Task goal: Return, word for word, the lines from the first one up to and including the line with "bookmark-item: Brightspace Admin is".

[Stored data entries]
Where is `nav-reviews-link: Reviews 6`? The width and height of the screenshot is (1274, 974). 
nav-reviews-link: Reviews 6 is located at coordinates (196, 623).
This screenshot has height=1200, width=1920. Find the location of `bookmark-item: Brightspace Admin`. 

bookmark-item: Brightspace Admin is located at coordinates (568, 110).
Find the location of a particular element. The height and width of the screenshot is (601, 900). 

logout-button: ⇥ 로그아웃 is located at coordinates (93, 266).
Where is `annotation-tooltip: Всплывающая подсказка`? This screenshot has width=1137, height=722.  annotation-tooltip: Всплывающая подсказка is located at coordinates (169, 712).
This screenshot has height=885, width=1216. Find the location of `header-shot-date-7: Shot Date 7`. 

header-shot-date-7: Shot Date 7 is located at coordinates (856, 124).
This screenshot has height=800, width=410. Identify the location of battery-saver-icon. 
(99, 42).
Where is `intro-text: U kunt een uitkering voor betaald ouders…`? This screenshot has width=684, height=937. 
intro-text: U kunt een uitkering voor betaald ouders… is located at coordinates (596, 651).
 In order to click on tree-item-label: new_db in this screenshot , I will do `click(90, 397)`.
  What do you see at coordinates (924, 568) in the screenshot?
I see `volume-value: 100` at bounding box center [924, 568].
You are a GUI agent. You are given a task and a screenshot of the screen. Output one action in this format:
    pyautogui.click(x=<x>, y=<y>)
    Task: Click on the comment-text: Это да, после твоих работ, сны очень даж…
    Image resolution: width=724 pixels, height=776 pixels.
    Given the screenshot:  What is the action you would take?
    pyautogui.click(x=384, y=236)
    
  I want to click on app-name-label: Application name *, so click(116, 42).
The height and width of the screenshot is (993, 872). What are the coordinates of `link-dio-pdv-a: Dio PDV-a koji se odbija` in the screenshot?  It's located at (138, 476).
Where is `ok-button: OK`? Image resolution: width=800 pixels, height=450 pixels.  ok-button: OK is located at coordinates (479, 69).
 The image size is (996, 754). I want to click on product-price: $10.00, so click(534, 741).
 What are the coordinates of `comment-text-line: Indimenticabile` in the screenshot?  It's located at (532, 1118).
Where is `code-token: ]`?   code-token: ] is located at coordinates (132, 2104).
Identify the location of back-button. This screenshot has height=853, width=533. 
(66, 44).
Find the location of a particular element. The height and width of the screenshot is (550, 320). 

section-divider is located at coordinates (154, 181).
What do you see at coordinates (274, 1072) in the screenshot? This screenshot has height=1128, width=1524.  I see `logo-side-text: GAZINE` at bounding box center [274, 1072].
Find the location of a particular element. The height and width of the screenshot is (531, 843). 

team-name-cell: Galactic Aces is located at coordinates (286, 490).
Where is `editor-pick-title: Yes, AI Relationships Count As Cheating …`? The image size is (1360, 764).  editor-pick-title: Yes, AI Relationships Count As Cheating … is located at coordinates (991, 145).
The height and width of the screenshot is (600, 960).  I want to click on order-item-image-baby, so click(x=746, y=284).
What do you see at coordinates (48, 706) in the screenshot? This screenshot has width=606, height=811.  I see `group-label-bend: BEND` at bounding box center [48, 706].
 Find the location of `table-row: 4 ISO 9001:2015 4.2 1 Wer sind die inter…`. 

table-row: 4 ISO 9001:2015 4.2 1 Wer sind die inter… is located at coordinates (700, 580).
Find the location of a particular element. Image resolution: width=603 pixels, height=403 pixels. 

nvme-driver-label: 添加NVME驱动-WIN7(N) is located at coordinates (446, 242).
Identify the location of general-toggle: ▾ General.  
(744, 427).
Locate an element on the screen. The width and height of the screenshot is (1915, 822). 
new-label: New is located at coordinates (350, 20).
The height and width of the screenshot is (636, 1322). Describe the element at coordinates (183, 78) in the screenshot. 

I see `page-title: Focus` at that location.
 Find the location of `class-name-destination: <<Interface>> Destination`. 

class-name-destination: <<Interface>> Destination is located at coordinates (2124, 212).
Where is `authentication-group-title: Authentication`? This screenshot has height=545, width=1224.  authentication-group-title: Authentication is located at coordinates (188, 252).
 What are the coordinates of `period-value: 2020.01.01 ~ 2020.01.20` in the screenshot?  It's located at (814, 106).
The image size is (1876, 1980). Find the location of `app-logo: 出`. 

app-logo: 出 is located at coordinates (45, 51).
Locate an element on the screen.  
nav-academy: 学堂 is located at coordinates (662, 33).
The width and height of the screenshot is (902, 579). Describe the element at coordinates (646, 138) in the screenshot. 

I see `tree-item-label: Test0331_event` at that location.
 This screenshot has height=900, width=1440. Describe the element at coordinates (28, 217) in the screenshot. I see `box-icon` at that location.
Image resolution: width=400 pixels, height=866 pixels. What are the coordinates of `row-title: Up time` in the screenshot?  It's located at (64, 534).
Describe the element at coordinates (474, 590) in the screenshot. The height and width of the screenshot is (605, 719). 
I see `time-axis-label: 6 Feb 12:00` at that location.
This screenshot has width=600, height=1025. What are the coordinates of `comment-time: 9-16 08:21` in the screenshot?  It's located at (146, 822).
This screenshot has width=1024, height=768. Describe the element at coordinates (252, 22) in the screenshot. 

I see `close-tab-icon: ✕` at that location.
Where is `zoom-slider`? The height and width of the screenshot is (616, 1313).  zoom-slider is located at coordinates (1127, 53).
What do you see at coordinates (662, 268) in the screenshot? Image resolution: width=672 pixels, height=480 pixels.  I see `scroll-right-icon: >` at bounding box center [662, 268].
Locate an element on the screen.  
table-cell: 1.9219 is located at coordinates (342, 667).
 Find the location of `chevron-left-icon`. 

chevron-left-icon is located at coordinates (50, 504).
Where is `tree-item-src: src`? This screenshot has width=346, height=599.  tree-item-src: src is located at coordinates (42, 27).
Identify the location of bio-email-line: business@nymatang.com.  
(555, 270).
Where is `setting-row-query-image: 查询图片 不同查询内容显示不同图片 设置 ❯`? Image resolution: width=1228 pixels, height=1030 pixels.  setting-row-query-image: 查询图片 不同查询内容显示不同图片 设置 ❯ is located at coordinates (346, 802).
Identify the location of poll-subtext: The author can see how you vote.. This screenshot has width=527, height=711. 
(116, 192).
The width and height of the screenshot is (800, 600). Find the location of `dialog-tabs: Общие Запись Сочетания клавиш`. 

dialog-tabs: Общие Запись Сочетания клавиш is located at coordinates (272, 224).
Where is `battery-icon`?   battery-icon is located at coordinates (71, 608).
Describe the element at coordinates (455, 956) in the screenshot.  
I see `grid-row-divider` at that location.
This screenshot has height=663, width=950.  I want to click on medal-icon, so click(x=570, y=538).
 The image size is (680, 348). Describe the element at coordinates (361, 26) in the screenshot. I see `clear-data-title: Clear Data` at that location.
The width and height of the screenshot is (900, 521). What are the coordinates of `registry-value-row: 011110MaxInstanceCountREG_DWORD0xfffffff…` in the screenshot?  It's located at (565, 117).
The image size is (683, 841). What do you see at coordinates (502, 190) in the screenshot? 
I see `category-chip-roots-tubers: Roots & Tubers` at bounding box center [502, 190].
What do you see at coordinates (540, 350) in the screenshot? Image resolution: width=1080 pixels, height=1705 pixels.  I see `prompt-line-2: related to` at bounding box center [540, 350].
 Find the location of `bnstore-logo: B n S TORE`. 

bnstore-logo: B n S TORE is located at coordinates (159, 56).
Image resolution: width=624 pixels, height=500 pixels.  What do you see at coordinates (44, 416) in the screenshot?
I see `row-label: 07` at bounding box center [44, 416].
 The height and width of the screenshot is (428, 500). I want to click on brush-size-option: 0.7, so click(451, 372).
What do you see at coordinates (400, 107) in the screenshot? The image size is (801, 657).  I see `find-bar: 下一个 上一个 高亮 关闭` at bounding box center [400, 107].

Result below:
Where is `nav-reviews-link: Reviews 6`? The width and height of the screenshot is (1274, 974). 
nav-reviews-link: Reviews 6 is located at coordinates (196, 623).
This screenshot has height=1200, width=1920. Find the location of `bookmark-item: Brightspace Admin`. 

bookmark-item: Brightspace Admin is located at coordinates (568, 110).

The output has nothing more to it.